Brief Fact Summary. When investigating a shooting in an apartment, a police officer moved certain stereo equipment, which was very fancy and looked out of place, and learned that it had been taken during an armed robbery.
Synopsis of Rule of Law. Only when a police officer had probable cause, not reasonable suspicion, could they invoke the “plain view” doctrine.
The Respondent was indicted for robbery. The state trial court granted the Respondent’s motion to suppress, the Arizona Court of Appeals affirmed, the Arizona Supreme Court refused to review, and the state filed a petition to the Supreme Court.
Issue. Did the officer’s conduct constitute a seizure?
Did the officer’s conduct constitute a search?
Can the “plain view” doctrine be invoked when the police have less than probable cause to believe that the item in question is evidence of a crime or is contraband? Was the search reasonable under the Fourth Amendment?

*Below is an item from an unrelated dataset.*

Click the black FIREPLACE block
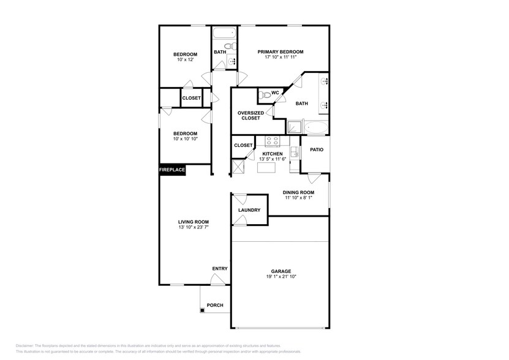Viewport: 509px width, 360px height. [172, 170]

Held. No. The majority first observed “the mere recording of the serial numbers did not constitute a seizure.”
Yes. The court observed that the officer’s moving of the equipment did “constitute a ‘search’ separate and apart from the search for the shooter, victims, and weapons that was the lawful objective of his entry into the apartment.” The officer’s actions were “unrelated to the objectives of the authorized intrusion, [and] exposed to view concealed portions of the apartment or its contents, did produce a new invasion of respondent’s privacy unjustified by the exigent circumstance that validated the entry.”
No. The majority first observed that the general rule dictates that pursuant to [Coolidge] “under certain circumstances the police may seize evidence in plain view without a warrant.” These occasions occur “[w]here the initial intrusion that brings the police within plain view of such [evidence] is supported . . . by one of the recognized exceptions to the warrant requirement.” The majority then held that only when a police officer had probable cause, not reasonable suspicion, could they invoke the “plain view” doctrine.

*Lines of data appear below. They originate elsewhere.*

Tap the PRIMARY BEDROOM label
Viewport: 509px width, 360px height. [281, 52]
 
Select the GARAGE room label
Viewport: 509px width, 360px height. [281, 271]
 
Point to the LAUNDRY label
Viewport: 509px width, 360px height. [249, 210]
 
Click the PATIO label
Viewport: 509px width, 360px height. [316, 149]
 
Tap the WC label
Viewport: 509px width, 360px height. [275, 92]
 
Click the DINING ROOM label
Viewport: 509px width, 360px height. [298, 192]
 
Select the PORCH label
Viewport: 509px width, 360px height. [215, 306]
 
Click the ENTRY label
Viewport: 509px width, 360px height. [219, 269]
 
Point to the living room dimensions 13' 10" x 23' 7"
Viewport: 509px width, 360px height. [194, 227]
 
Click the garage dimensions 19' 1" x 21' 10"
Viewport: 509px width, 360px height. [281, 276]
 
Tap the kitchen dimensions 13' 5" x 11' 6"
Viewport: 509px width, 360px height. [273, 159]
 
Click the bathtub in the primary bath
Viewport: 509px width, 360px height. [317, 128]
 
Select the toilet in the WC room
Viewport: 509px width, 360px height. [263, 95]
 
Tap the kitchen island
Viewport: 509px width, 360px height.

In support of this conclusion, the court reasoned that “[d]ispensing with the need for a warrant is worlds apart from permitting a lesser standard of cause for the seizure than a warrant would require, i. e., the standard of probable cause. No reason is apparent why an object should routinely be seizable on lesser grounds, during an unrelated search and seizure, than would have been needed to obtain a warrant for that same object if it had been known to be on the premises.”
Dissent. Justice Powell, the Chief Justice and Justice Sandra Day O’Connor drafted a dissenting opinion pointing out how the court “holds for the first time that the requirement of probable cause operates as a separate limitation on the application of the plain-view doctrine.” “The [dissent observes how the majority] holds that ‘merely looking at’ an object in plain view is lawful, but ‘moving’ or ‘disturbing’ the object to investigate a reasonable suspicion is not.” In other words, “this distinction between ‘looking’ at a suspicious object in plain view and ‘moving’ it even a few inches trivializes the Fourth Amendment.”
Justice Sandra Day O’Connor, the Chief Justice and Justice Powell filed a dissenting opinion arguing that the majority was addressing the wrong question and the correct questions was “whether police must have probable cause before conducting a cursory inspection of an item in plain view.” In answering this question, the dissenting justices would have found “that such an inspection is reasonable if the police are aware of facts or circumstances that justify a reasonable suspicion that the item is evidence of a crime.”
Discussion. It is interesting to recognize how the different opinions treat the movement of an individual’s property a few inches.